Manchester United’s Tchouameni Pursuit Faces Major Hurdles
Manchester United’s summer rebuild has a clear headline act in mind: Aurelien Tchouameni. On paper, he is everything the club want as they look for a long-term successor to Casemiro. In reality, two hard numbers stand in the way – the transfer fee and the wages.
United’s Casemiro conundrum
Casemiro’s arrival from Real Madrid in 2022 briefly restored authority to United’s midfield. That aura has faded. Age, injuries and inconsistency have dragged the Brazilian from untouchable to expendable, and the club know they cannot delay the next step in that position.

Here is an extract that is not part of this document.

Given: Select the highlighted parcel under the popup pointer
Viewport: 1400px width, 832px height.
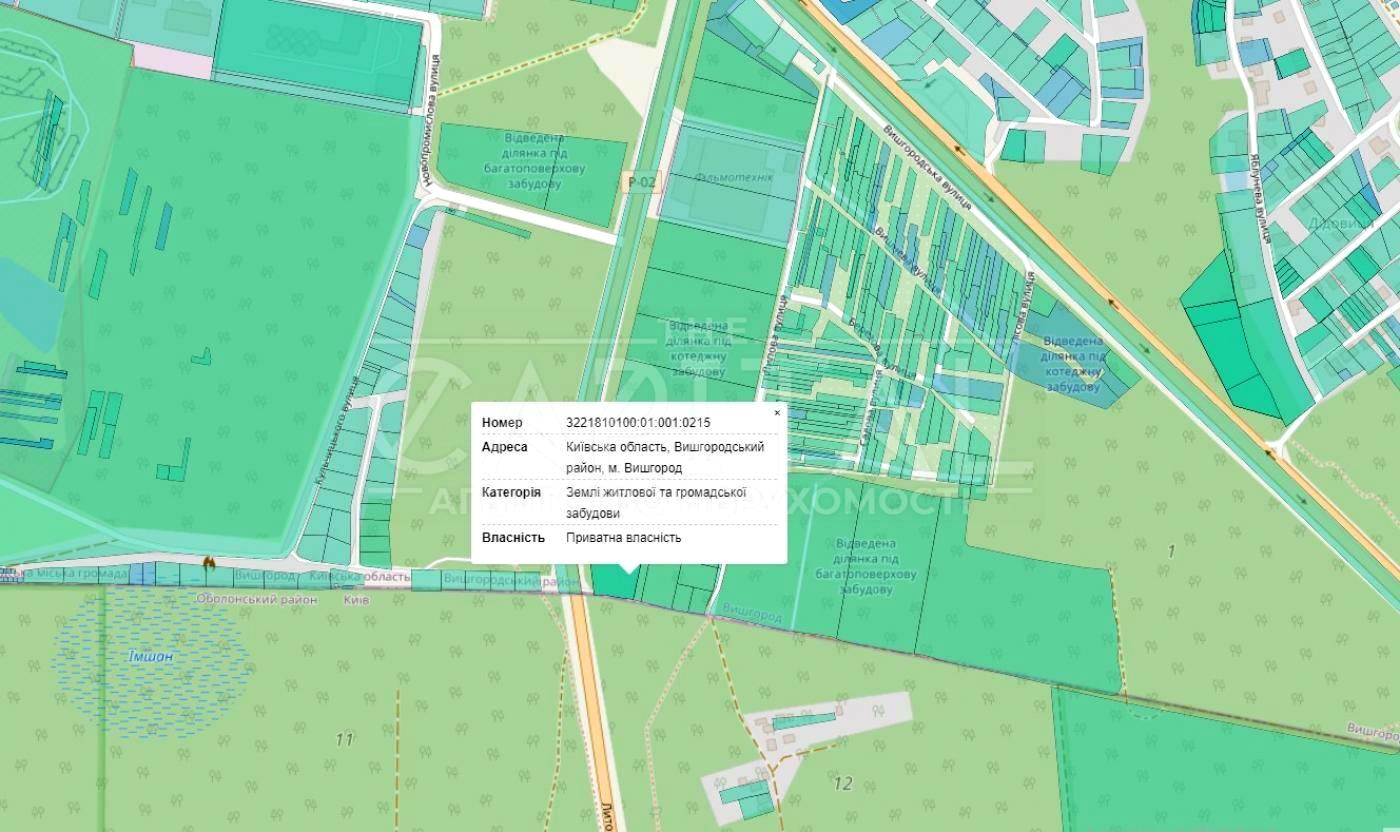Looking at the screenshot, I should click(x=613, y=582).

The brief handed to the new recruitment structure is blunt: find the next anchor, someone who can dominate the Premier League for years, not months. Christopher Vivell, now heavily involved in transfer strategy, has zeroed in on Tchouameni as the ideal answer.
The logic is obvious. A powerful, intelligent holding midfielder, already battle-tested at Real Madrid, following the same Madrid-to-United route Casemiro took. But this time, United want the version in his prime, not on the back nine of his career.
World-class target, world-class price
Ambition comes at a cost. In this case, a very specific one.
Tchouameni’s price tag sits at around £70 million this summer. That alone would make him one of United’s most expensive signings. Yet the fee is only half the equation.
At Real Madrid, Tchouameni earns just under £10.5 million per year – a weekly wage of a little over £200,000. Any move to Old Trafford would almost certainly require a rise on that figure, instantly thrusting him into the upper tier of United’s pay structure.
Bruno Fernandes currently leads the way on roughly £300,000 per week. Tchouameni would land not far behind, if not on similar terms, to even consider leaving the European champions.
For a club now preaching discipline under Ineos, that is a serious test of resolve.
Ineos’ wage discipline faces its first big test
Ineos have spent the early months of their stewardship tightening a wage bill that had become bloated and inefficient. High earners have been moved on. New contracts are no longer handed out on a whim.
The message has been clear: United will pay big money only for genuine difference-makers, not just big names.
Tchouameni sits right on that fault line. To get him, United would have to break from their newly restored restraint and hand out what would effectively be a “world-class or nothing” package – both in fee and salary.
This is not a marginal decision. It would define the new regime’s transfer policy for years.
Madrid’s stance: hands off
Even if United decide to go all-in financially, there is another obstacle: Real Madrid.
Transfer specialist Fabrizio Romano, speaking on YouTube, laid out the situation in stark terms. He highlighted two major problems for United: the size of Tchouameni’s salary and Madrid’s firm position.
Madrid, Romano explained, keep repeating the same line in public and in private – they intend to keep him. For all United’s admiration, the Spanish giants are not behaving like a club ready to cash in.
Inside Old Trafford, there is a belief that Tchouameni would be the “ideal” defensive midfielder for this rebuild. The reality, as Romano put it, is very different. Negotiations for players of this calibre are rarely straightforward, and this one is no exception.
Dressing room fit and the Valverde question
There is also the human side to weigh up. Tchouameni’s competitive edge has occasionally flared in on-pitch spats, including those with teammate Federico Valverde. Those “fights” have sparked debate: are they a red flag, or the mark of a midfielder who demands the highest standards?
For United, that question matters. The dressing room has been fragile in recent seasons, vulnerable to dips in confidence and internal tension. Any marquee arrival must elevate the culture, not destabilise it.
Tchouameni’s personality, intensity and willingness to clash in pursuit of standards could be exactly what United’s midfield needs. Or it could be a volatile ingredient in a squad still searching for a stable identity.
Ideal on the pitch, complicated off it
Strip everything back and the football case is straightforward. United want a dominant, modern holding midfielder. Inside the club, many see Tchouameni as that player.
The problem lies away from the pitch: a £70m fee, a wage packet north of £200,000 a week, and a selling club that insist they are not selling.
For Ineos, this is the early dilemma of their new era. Do they bend their wage structure and test Madrid’s resolve for a player they consider perfect for the role? Or do they walk away and accept that the ideal solution, at least for now, lies out of reach?